::: Text provided

South Korean President Moon Jae-in and U.S. President-elect Joe Biden held their first telephone talks on Thursday. This came as Seoul is concerned that the next American president could bring changes to the U.S. approach to North Korea.

After the 14-minute telephone conversation, President Moon Jae-in's spokesperson assured reporters that the next president of the United States will continue to share priorities with Seoul.

[Presidential spokesperson Kang Min-seok (Korean-English translation)] 

"Emphasizing that South Korea is the linchpin for security and prosperity in the Indo-Pacific, Biden vowed to maintain U.S. defense commitments on the Korean Peninsula and to closely cooperate on resolving the North Korean nuclear issue."

With Joe Biden's transition team signaling plans to reverse the incumbent administration's key foreign and domestic policies, Seoul is concerned that Washington may not continue honoring the agreements President Donald Trump and North Korean leader Kim Jong-un signed at the Singapore Summit in 2018.

[Presidential spokesperson Kang Min-seok (Korean-English translation)]

"President Moon expressed hope to closely communicate with the president-elect in the future-oriented development of the alliance that has defended the shared values of democracy and human rights for the past 70 years and been the basis for peace and prosperity on the Korean Peninsula, and to achieve denuclearization and lasting peace in the region."

Trump and Kim agreed to work toward denuclearization and building a lasting and stable peace regime on the Korean Peninsula, but during his campaign, Biden said Trump legitimized North Korea, calling the young North Korean dictator a thug.

::::::
::: Available data

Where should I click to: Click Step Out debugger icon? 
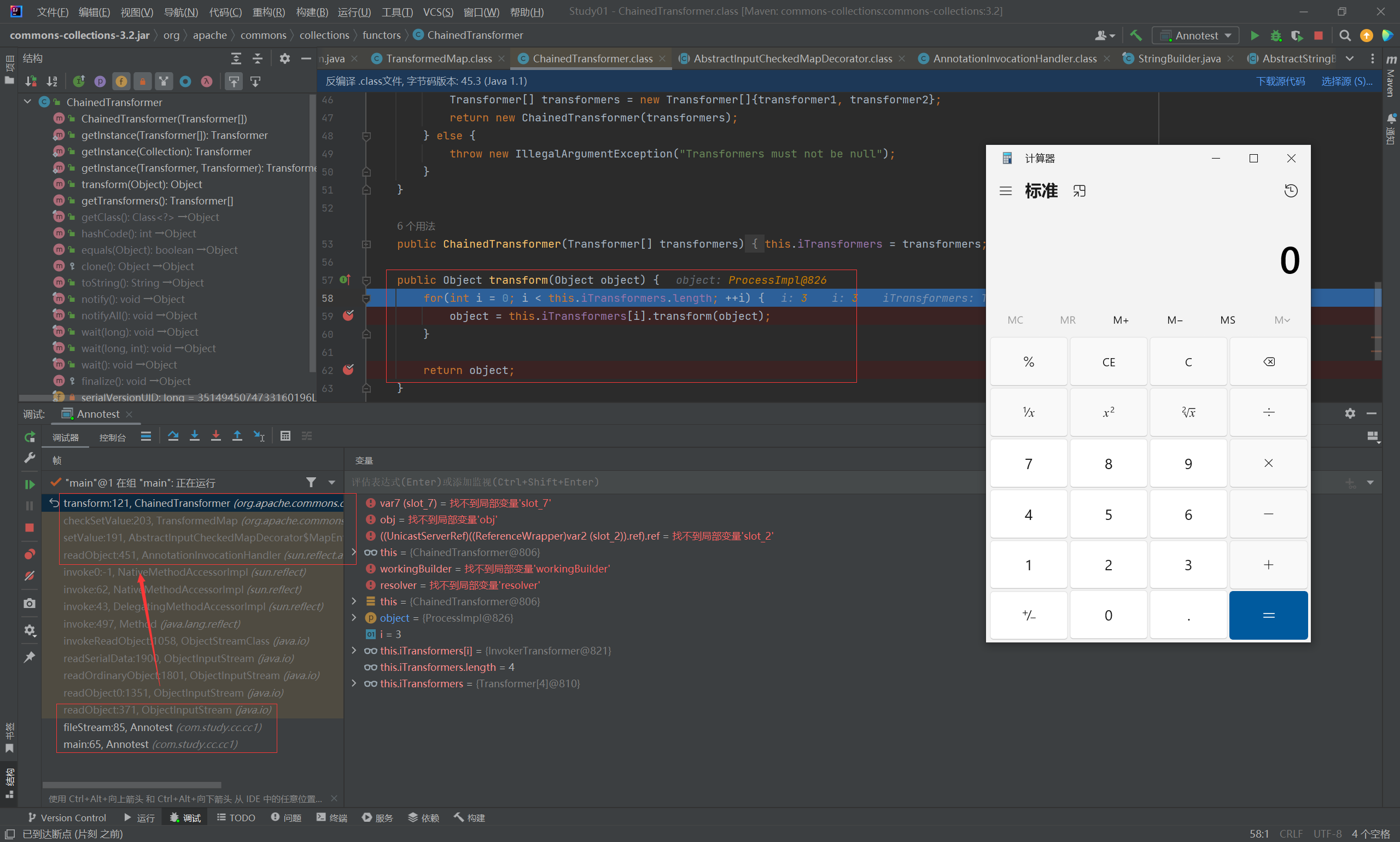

::::::

■ **Set problem**: In the article on the Moon-Biden phone call, rewrite the passage between "Trump and Kim" and "dictator a thug.", inclusive, putting "menace" in place of "thug".

■ **Exercise answer**:
Trump and Kim agreed to work toward denuclearization and building a lasting and stable peace regime on the Korean Peninsula, but during his campaign, Biden said Trump legitimized North Korea, calling the young North Korean dictator a menace.